You’re making music, you’re designing clothes, and you are regarded as a fashion icon to many. In the face of societal pressure and criticisms, how do you stay strong and true to yourself?
It’s how you carry yourself. My motto in life has always been to undersell and overperform, because at the end of the day, your work is what people see, and that’s all that matters. I try to tell them [younger girls] not to be afraid, be comfortable in your own skin, recognise your strengths, and know that we’re women, we have this magic, and we have to protect it. I always remind girls not to give away their magic so easily, because in the music industry, you can’t really run away from criticisms, no matter how perfect you are.
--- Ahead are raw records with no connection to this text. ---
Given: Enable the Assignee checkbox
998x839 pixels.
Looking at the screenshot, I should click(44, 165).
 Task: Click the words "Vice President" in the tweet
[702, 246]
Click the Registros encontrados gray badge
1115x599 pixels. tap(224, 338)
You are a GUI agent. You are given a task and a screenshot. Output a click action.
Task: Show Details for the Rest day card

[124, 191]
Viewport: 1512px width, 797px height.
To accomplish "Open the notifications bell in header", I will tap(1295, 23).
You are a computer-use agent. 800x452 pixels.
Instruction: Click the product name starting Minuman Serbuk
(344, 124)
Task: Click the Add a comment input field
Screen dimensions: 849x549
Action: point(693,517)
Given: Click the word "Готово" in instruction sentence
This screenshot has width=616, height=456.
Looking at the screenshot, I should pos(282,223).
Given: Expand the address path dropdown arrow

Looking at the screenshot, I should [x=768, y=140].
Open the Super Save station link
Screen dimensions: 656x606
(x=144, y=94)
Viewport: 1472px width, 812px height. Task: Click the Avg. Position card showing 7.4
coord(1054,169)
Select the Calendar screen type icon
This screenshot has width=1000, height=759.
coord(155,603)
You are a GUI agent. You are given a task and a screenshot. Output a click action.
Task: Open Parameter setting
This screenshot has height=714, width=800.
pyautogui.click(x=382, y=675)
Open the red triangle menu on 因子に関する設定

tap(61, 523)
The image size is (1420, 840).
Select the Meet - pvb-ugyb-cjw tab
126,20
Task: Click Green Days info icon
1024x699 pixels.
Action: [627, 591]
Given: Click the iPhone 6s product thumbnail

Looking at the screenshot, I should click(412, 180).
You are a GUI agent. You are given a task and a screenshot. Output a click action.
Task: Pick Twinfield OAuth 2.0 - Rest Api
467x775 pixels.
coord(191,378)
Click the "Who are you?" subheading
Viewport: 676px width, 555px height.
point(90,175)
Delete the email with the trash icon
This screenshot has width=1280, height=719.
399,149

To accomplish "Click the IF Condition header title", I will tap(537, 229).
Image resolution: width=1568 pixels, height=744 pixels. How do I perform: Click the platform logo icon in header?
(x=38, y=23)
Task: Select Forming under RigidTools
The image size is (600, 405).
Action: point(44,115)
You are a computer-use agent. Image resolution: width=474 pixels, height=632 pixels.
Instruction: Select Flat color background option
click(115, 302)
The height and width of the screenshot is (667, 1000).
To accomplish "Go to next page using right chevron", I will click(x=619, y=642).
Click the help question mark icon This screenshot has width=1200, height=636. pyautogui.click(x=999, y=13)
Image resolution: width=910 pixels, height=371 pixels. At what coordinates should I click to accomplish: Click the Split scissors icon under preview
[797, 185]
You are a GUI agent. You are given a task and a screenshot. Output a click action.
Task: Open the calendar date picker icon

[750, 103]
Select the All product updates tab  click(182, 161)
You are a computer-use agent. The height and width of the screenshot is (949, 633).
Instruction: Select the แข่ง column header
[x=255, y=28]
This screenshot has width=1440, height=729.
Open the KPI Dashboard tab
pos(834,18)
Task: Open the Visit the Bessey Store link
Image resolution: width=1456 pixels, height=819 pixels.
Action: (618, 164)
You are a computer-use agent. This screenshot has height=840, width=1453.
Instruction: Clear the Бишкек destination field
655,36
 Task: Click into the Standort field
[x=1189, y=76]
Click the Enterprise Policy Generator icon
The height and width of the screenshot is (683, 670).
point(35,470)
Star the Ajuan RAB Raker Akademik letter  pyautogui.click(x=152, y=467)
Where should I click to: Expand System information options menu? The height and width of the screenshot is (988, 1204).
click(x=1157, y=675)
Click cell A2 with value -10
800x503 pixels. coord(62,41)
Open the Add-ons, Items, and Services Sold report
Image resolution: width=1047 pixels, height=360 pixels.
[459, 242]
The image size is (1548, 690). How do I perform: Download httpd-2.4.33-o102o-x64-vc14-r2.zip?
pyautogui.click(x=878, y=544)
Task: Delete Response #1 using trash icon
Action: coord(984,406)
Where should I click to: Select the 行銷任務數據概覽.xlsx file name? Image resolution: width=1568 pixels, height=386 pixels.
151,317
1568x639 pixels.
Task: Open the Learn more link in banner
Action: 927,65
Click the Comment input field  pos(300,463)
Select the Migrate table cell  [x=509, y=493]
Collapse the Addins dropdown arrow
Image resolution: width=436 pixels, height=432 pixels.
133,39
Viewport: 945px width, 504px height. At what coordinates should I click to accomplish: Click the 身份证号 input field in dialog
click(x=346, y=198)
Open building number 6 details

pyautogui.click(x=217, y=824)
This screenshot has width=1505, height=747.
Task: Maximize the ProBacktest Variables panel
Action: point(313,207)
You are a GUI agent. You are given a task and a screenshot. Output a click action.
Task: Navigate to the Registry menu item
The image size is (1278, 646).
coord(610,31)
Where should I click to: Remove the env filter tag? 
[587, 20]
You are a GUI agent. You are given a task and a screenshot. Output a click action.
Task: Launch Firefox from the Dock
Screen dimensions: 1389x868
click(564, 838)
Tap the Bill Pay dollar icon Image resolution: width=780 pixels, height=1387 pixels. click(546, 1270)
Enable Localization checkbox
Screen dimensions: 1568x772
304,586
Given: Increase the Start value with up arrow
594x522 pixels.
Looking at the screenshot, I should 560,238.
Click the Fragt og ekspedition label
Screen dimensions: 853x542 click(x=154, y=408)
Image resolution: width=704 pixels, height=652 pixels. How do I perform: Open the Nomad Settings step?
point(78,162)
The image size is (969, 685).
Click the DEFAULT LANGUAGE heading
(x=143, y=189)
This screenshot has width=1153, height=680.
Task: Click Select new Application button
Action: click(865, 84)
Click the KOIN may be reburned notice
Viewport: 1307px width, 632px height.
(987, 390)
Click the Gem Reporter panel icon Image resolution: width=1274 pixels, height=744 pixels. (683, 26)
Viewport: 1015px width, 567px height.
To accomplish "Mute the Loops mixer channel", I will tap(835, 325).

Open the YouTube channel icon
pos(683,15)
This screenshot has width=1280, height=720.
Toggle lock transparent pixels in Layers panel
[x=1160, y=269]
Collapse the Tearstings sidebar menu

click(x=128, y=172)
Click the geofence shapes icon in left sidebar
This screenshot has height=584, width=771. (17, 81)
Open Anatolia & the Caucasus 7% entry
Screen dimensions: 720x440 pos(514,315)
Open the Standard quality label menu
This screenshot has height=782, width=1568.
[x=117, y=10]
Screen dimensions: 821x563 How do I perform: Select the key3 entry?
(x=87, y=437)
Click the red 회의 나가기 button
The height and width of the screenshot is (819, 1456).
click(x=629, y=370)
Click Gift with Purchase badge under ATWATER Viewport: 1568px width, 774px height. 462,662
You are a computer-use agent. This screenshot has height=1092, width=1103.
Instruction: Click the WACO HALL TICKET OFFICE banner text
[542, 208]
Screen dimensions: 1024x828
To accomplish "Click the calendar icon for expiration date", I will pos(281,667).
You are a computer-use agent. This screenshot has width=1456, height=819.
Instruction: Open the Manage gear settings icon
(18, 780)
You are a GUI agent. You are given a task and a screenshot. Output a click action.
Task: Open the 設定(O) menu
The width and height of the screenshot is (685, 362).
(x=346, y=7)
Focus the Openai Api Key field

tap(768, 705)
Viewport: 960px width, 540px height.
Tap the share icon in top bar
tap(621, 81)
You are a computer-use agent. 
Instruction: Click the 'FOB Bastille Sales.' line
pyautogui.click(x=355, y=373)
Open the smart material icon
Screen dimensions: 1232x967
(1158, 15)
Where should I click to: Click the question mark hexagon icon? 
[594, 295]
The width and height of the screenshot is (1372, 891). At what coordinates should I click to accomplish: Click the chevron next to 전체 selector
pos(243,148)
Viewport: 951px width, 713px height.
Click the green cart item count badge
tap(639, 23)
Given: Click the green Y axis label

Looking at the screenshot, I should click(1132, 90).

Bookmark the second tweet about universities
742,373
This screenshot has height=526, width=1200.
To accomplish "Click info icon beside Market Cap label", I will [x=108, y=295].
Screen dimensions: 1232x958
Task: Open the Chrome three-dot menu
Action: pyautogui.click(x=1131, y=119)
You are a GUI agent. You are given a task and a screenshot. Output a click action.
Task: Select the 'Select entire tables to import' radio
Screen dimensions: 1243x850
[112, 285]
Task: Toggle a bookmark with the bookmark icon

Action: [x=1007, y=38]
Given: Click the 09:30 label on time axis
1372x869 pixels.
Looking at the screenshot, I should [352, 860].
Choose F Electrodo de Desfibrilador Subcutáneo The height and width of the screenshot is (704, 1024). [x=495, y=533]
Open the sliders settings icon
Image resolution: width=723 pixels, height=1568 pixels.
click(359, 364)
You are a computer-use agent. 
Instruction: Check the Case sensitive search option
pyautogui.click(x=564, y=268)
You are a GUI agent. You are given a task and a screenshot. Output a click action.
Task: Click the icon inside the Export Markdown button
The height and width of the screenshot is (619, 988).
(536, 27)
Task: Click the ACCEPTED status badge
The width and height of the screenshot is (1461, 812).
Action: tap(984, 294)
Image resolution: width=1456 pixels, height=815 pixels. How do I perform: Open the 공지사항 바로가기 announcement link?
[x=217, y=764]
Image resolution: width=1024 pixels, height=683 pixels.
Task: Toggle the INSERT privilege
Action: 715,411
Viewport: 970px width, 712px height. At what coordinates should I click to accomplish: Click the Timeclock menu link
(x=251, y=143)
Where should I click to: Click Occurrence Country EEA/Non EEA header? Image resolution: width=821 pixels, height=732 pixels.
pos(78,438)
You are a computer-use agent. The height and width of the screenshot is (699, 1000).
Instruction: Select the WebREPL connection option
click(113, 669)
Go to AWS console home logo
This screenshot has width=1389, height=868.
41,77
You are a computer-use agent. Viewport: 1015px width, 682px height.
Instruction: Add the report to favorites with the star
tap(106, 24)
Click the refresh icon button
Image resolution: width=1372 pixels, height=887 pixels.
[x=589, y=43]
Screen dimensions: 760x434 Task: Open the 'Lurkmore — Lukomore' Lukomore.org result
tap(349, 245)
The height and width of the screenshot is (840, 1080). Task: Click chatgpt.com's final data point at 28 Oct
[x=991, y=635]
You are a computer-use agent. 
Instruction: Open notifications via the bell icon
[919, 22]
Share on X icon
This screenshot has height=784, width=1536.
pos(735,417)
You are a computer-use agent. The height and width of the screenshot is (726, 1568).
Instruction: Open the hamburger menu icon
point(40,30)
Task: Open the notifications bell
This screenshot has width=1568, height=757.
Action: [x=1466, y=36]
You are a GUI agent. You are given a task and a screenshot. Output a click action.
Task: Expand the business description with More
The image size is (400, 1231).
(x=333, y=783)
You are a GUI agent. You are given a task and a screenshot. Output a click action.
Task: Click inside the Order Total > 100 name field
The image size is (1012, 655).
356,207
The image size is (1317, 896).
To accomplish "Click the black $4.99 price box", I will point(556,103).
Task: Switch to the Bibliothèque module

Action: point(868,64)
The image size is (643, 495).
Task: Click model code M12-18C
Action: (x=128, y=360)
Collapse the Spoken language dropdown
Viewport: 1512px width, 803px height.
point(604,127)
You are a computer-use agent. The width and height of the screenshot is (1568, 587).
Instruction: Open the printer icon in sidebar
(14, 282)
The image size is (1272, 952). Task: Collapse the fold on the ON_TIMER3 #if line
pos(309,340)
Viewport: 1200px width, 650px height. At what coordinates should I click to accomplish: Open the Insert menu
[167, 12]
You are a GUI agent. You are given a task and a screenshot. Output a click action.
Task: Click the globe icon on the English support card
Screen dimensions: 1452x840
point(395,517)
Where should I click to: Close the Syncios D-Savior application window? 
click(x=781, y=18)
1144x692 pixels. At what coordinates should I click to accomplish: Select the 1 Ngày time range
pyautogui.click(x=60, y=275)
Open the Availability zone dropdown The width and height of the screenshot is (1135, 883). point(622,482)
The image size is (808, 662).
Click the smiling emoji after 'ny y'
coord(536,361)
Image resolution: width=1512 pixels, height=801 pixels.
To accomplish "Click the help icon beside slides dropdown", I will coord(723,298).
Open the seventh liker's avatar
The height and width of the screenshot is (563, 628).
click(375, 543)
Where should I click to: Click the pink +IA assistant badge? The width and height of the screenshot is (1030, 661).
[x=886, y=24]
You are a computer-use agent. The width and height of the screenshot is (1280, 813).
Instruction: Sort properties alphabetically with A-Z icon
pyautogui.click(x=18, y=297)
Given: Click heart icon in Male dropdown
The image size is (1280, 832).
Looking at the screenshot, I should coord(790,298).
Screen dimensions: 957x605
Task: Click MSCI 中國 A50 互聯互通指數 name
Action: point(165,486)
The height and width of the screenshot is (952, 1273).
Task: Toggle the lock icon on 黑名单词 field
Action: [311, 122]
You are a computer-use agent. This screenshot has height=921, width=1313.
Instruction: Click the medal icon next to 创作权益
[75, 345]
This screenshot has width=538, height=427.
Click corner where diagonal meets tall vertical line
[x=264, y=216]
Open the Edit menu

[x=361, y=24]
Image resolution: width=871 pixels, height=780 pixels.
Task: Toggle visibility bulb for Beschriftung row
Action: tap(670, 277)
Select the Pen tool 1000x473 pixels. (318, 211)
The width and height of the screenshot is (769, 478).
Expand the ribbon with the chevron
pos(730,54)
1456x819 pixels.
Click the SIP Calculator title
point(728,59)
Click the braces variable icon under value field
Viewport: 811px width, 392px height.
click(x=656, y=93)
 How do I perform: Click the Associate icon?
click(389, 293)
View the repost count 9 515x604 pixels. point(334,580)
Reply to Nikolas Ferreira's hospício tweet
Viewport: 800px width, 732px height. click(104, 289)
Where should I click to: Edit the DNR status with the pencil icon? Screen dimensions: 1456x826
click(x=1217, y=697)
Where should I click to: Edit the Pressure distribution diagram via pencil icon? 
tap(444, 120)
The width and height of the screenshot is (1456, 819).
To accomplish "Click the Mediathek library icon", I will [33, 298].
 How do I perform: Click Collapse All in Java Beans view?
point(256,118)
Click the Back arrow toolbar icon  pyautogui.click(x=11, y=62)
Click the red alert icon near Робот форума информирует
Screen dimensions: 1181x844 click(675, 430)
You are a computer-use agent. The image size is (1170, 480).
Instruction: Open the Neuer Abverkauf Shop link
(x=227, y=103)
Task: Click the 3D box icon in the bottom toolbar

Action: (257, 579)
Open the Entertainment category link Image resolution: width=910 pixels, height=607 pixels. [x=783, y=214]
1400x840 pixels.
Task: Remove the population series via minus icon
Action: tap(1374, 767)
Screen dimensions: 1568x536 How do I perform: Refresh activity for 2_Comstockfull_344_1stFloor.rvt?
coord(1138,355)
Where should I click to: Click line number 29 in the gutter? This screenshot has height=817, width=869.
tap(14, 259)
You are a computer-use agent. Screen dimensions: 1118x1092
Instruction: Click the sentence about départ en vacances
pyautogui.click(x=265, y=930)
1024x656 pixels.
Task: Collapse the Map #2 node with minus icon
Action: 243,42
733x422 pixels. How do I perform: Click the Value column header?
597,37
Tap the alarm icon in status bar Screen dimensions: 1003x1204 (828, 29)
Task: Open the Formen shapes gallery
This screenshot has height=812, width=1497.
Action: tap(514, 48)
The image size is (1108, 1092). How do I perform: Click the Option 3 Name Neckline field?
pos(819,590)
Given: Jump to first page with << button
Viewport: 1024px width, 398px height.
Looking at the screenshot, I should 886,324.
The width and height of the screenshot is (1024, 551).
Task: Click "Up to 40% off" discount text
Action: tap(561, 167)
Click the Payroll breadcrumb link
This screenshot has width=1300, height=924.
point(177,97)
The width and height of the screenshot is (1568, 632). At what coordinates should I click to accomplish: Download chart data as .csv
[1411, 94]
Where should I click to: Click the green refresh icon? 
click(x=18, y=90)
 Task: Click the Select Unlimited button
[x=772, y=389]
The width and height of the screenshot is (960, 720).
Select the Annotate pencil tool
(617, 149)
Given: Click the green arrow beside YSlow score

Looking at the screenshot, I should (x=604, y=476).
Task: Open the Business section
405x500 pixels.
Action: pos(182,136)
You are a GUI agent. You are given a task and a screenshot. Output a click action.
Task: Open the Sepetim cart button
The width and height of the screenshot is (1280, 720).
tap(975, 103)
Once you put yourself in the limelight, you get all kinds of attention. You really have to know how to love yourself.

Yuna is slated to perform on November 27, the second day of the two-day Neon Lights Festival, at Fort Canning Park, Singapore.

Tickets are SGD230 (+ booking fees) for a weekend pass, SGD120 (+booking fees) for a single day pass on November 26, SGD135 (+ booking fees) for a single day pass on November 27, and SGD1,150 (+ booking fees) for a 6-pax group deal weekend pass.